--- start Records shown ---

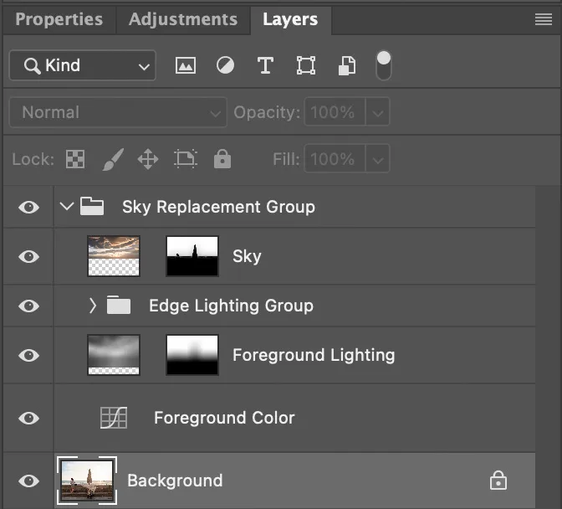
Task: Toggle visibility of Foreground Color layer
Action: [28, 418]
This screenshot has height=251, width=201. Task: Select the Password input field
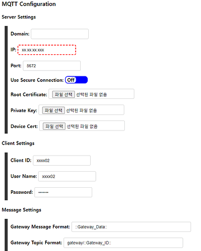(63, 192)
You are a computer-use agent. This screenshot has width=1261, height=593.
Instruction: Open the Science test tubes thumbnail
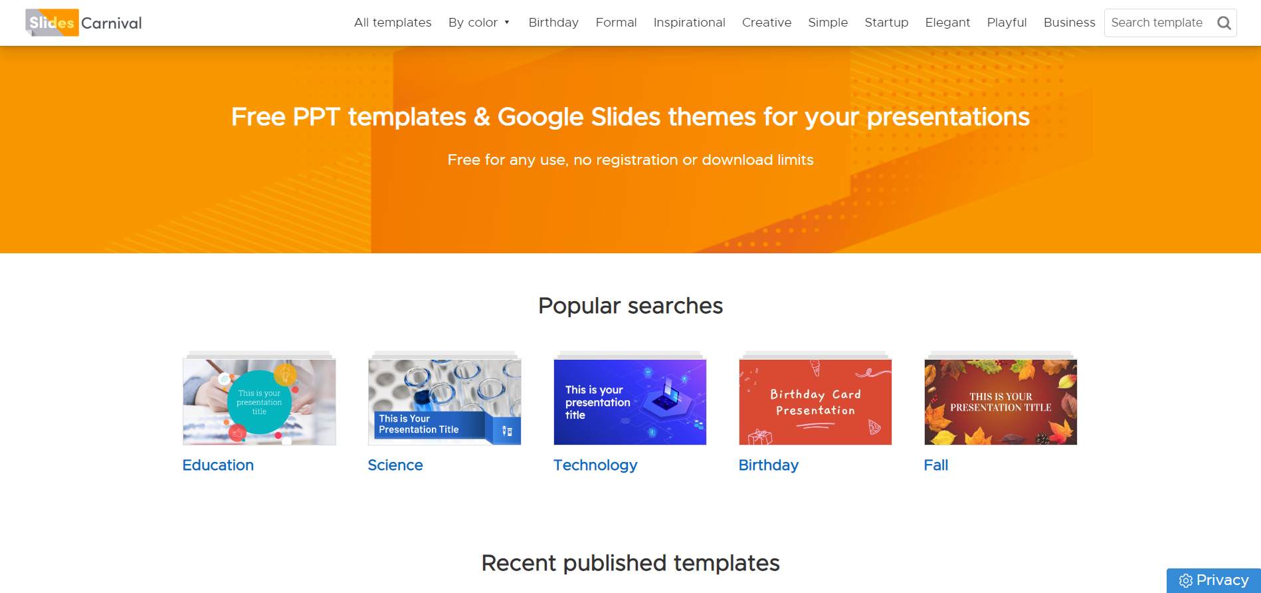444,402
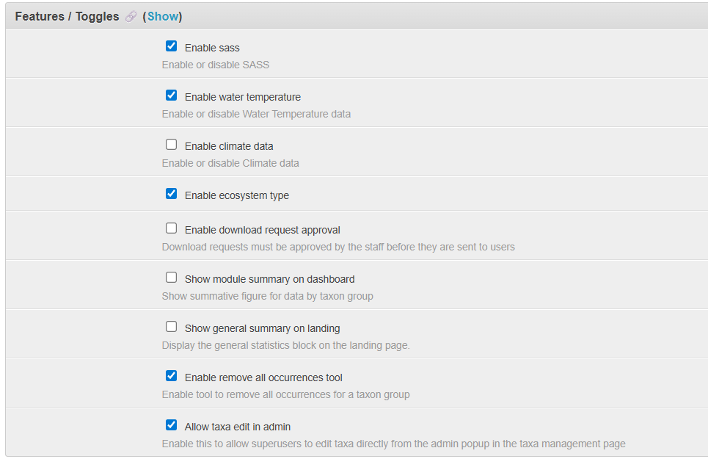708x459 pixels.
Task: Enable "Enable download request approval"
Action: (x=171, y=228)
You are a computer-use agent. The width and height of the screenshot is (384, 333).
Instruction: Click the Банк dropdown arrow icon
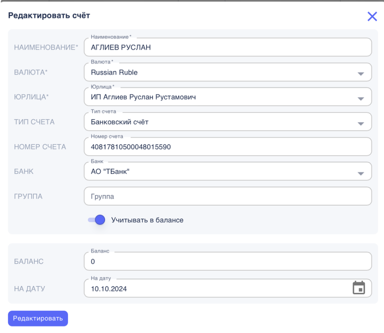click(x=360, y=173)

--- end Records shown ---

> **Task details**:
Which lines in the entries above contain the string "width"? Pick out each of them and copy it.

> **Task output**:
This screenshot has height=251, width=201. Task: Select the Password input field
You are a computer-use agent. This screenshot has width=1261, height=593.
You are a computer-use agent. The width and height of the screenshot is (384, 333).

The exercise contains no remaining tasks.